Other times, drug addiction starts with simple curiosity or a desire to experiment, especially with prescription drugs. Abuse of these medications has become a full blown epidemic here in America, with one in five Americans abusing prescription drugs at least once in their life.
There are several factors that experts believe are responsible for this growing trend. One factor that everyone can agree on is the availability of prescription drugs. It's possible to find prescription opioids in almost every medicine cabinet in the country, with more powerful versions of painkillers and tranquilizers being released every few years.

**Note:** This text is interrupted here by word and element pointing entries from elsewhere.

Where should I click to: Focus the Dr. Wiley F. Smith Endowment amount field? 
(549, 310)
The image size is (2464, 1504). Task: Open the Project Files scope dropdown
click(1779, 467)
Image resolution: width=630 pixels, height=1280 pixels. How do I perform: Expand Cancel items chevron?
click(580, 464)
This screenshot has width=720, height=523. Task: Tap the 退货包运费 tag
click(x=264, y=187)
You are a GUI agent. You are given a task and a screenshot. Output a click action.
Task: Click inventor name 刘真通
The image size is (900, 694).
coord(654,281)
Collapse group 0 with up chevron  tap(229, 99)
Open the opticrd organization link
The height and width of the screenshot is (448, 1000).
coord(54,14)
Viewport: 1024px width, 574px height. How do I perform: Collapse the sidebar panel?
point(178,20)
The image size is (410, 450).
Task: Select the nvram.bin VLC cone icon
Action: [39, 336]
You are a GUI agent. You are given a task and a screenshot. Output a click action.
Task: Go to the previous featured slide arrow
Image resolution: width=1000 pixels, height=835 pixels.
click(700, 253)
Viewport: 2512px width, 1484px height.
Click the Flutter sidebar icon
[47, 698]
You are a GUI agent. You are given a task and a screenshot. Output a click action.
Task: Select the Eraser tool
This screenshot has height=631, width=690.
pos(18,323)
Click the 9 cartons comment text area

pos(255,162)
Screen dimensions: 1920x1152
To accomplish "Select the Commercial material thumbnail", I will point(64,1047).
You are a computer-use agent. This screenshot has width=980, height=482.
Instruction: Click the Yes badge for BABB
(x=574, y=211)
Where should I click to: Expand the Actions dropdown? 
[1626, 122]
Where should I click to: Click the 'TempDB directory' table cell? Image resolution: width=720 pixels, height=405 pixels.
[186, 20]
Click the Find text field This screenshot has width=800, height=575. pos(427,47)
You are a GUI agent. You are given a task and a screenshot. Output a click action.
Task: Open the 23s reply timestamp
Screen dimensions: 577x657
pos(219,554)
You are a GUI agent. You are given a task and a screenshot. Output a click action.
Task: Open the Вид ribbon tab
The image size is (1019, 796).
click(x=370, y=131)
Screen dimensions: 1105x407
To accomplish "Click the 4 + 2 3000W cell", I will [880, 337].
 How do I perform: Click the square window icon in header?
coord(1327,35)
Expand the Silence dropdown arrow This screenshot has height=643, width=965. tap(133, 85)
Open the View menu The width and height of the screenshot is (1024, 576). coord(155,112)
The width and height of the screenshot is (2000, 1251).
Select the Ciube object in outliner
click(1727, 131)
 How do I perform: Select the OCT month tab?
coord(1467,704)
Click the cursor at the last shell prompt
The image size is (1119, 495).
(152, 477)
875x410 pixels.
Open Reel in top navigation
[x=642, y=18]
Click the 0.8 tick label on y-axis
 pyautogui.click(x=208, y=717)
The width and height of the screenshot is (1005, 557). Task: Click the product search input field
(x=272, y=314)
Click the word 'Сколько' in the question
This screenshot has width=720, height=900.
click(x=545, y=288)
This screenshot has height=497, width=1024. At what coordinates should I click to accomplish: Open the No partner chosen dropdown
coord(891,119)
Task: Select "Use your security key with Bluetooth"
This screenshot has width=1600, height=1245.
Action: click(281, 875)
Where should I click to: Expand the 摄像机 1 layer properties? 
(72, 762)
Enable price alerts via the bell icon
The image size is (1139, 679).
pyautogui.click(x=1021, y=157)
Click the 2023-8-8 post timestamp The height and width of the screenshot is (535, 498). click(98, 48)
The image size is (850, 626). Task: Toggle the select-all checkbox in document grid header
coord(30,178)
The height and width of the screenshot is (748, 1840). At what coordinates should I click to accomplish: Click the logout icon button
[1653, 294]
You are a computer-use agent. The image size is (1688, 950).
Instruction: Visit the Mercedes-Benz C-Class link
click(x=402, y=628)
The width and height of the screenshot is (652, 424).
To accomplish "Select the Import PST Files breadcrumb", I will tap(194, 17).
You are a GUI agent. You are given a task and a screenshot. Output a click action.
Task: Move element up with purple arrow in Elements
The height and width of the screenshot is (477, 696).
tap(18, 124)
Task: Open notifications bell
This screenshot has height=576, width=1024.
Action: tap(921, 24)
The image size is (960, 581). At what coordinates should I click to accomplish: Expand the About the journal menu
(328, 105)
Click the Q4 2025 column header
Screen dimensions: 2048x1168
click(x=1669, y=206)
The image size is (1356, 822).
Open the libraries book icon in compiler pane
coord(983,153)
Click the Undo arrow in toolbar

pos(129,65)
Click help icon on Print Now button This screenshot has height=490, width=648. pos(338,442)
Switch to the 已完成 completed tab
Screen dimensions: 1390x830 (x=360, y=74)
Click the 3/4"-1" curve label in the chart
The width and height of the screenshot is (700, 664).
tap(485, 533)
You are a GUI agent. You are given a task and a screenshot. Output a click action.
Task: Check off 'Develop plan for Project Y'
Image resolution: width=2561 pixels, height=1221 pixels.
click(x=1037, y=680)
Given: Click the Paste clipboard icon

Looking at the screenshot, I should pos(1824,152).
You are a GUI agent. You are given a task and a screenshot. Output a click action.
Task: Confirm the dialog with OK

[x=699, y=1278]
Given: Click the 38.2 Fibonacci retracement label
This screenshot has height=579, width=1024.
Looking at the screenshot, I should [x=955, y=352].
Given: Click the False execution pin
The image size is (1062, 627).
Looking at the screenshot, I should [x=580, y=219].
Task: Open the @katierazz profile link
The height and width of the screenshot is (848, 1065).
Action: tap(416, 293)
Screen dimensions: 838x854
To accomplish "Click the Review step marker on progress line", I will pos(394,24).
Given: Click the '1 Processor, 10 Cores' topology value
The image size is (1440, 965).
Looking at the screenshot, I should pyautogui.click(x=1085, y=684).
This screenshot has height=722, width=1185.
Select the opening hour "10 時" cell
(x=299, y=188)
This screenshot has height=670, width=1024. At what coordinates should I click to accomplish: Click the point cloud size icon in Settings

Doctors may be over prescribing these drugs to patients for pain, anxiety, insomnia, and other common conditions, which in turn creates prescription drug stashes in homes across the country. The most prescribed, and also the most abused, prescription drug is the painkiller Vicodin.
The drug is especially popular among teens who abuse prescription drugs, with one in ten high schoolers reporting that they've taken the drug recreationally in the last year. Drugs like Vicodin, along with the many others that are meant to treat pain and anxiety, are more readily available than ever before.
These prescription drugs work like other opioids by affecting the parts of the brain that produce feelings of pleasure. The resulting sense of euphoria and heightened well being is what gets so many people hooked the first time.
The feeling produced by taking these drugs not only feels good, it can also guide a person's sense of purpose or direction. This is because taking these drugs releases large amounts of dopamine, a neurotransmitter in the brain that rewards behavior.
When we eat, have sex, and perform other activities that contribute to our survival, small amounts of dopamine are released to encourage us to do more of that behavior. Because using drugs creates the same effect in an even more dramatic way, it's easy for someone to become addicted.
Using these drugs can even become something that the brain thinks is necessary to survive, like eating food and drinking water. Repeated use of opioids will even change the brain's nerve endings, to the point where taking the drugs will seem necessary for survival.
The changes that occur in the brain with drug addiction is why a drug abuser's behavior will change drastically. A drug addict will neglect their friends and family, perform poorly at work or even lose their job, and lose interest in the things they were once passionate about. The changes in the brain created by these drugs causes a dramatic shift in a person's priorities, to the point where they can completely lose control of their life.
Despite all this, there are still millions who regularly use and even abuse prescription drugs without getting addicted. How are these people different? The answer is that they may not have the genetic predisposition to addiction that causes them to abuse drugs again and again.
There are environmental factors that contribute to addiction as well. These include economic status, social standing, peer pressure, family life, and a history of abuse. Already having a history of abusing other substances can make someone more likely to abuse prescription drugs as well.
A co existing mental condition like depression, anxiety, or bipolar disorder will raise the risk of drug abuse. Using drugs to self medicate a mental disorder that is not being treated can often lead to a serious addiction.